____ Text excerpt

= Physical capital =

Tangible man-made goods that help and support production

Physical capital represents in economics one of the three primary factors of production. Physical capital is the apparatus used to produce a good and services. Physical capital represents the tangible man-made goods that help and support the production. Inventory, cash, equipment or real estate are all examples of physical capital.

==Definition==
N.G. Mankiw definition from the book Economics:
Capital is the equipment and structures used to produce goods and services. Physical capital consists of man-made goods (or input into the process of production) that assist in the production process. Cash, real estate, equipment, and inventory are examples of physical capital.

Capital goods represents one of the key factors of corporation function. Generally, capital allows a company to preserve liquidity while growing operations, it refers to physical assets in business and the way a company have reached their physical capital. While referring how companies have obtained their capital it is important to consider both - physical capital and human capital. Based on economic theory, physical capital represents one of the three primary factors of production, that is also recognized as inputs production function. The others are natural resources (including land), and labour. The word "Physical" is used to distinguish physical capital from human capital and financial capital. "Physical capital" denote to fixed capital, all other sorts of real physical asset that are not included in the production of a product is distinguished from circulating capital.

==Physical capital in accounting==
Biased on the order of solvency of a physical capital, it is listed on the balance sheet. The impact of investments of human capital and physical capital can be measured and analysed with the same ratios to measure and analyse the investment performance of physical assets. Both of these investments lead to fundamental improvements in the business model and better overall decision-making. The balance sheet provides an overview, which consist of both physical and human capital, of the value of all physical and some non-physical assets, but it also provides an overview of the capital raised to pay for those assets.

________

Tasks to carry out.
A – In the physical capital text, which three inputs are named as the primary factors of production?
B – Extend the physical capital text beyond its final sentence, keeping its encyclopedic tone.

____ Dataset excerpt

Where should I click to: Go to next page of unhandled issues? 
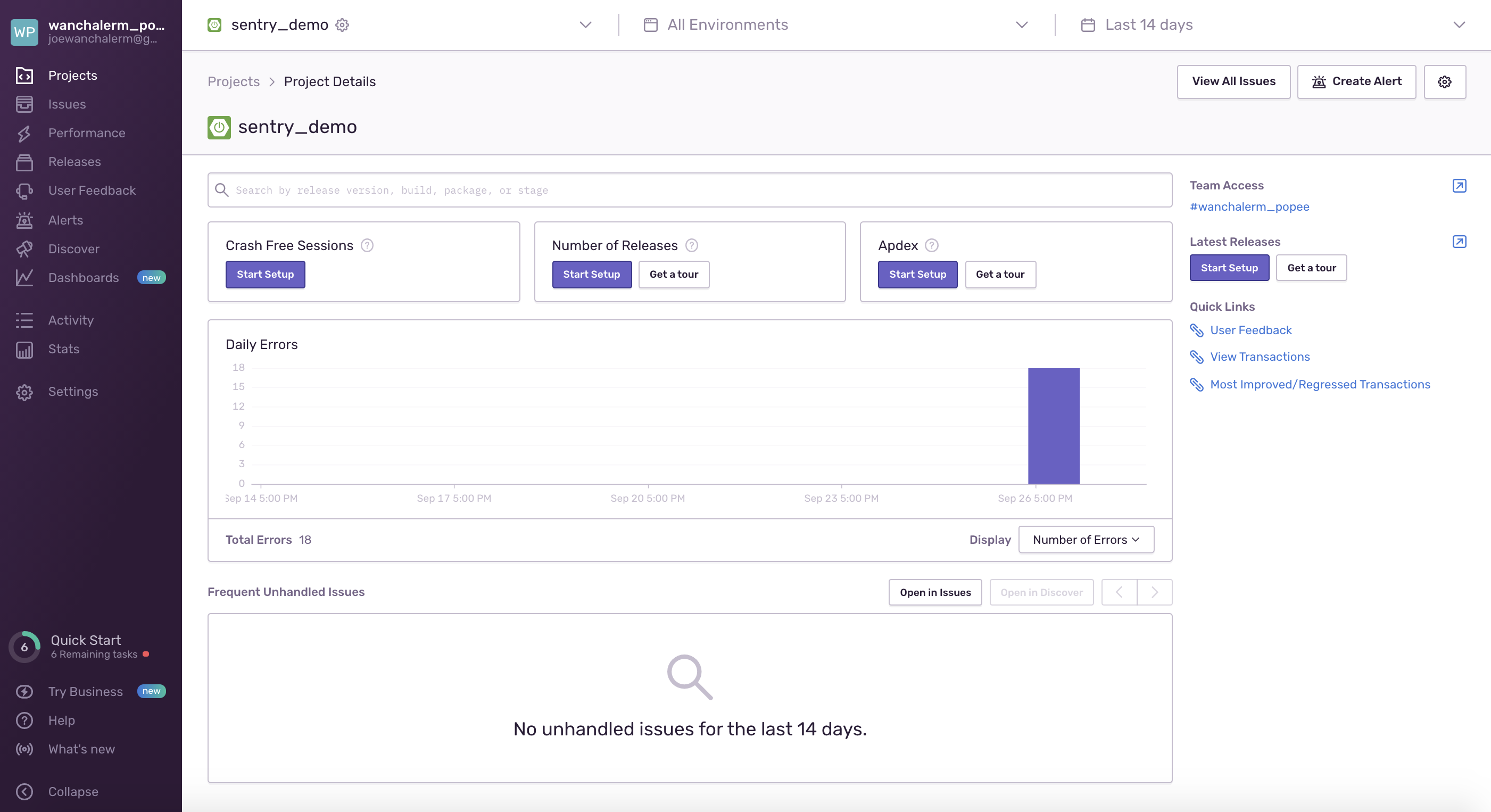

________

Replies.
A – Physical capital, natural resources (including land), and labor.

B –
Physical capital is noted on the balance sheet as an asset at historical cost, not market value. As a result, the book value of assets is generally higher than market value. Accountants refer to physical capital as a tangible asset. Compering the physical capital and human capital is easy to find on the balance, but the human capital is often only assumed. In addition to goodwill, analysts can value the impact of human capital on operations with efficiency ratios, such as return on assets (ROA) and return on equity (ROE). The value of human capital can be also determined by the investors in the mark-up on products sold or the industry premium on salary, for instance a company is willing to pay more for an experienced programmer who can produce a higher-margin product. In this case the value of the programmer's experience is the amount the company is willing to pay over and above the market price.

==Production function==
Production function definition by N.G. Mankiw:
Production function is the relationship between the quantity of inputs used to make a good and the quantity of output of that good.

Co-operation of four factors of production capital, land, labor and organization crates the result in production of goods, biased on this fact no goods can be produced without the help of these four factors, actually all four are usually used in some technical proportion, with the aim to maximize profit with a minimal cost by the best combination of factors of production. Best combination for producer is enabled by applying the principles of equip-marginal returns and substitution. The principle of equip-marginal returns states that, any producer can have maximum production only when the marginal returns of all the factors of production are equal. For instance, when the marginal product of the land is equal to that of labour, capital and organisation, the production becomes maximum. Production function shoes how much output producer can expect in exact proportion of labour and capital as well as of labour etc. Differently, production function is an indicator of the physical relationship between the inputs and output of a firm.
Like the demand function a production function is for a definite period. It shows the flow of inputs resulting into a flow of output during some time. The production function of a firm depends on the state of technology. With every development in technology the production function of the firm undergoes a change.
The new production function brought about by developing technology displays same inputs and more output or the same output with lesser inputs. Sometimes a new production function of the firm may be adverse as it takes more inputs to produce the same output.
Mathematical description of basic relationship between inputs and outputs:

Q = f (L, C, N)
Q = Quantity of output
L = Labour
C = Capital
N = Land

The level of output (Q) depends on the quantities of different inputs (L, C, N) available to the firm. In the simplest case, where there are only two inputs, labour (L) and capital (C) and one output (Q), the production function becomes.
Q =f (L, C)
The production function is a technical or engineering relation between input and output. If the natural laws of technology remain unchanged, the production function remains unchanged.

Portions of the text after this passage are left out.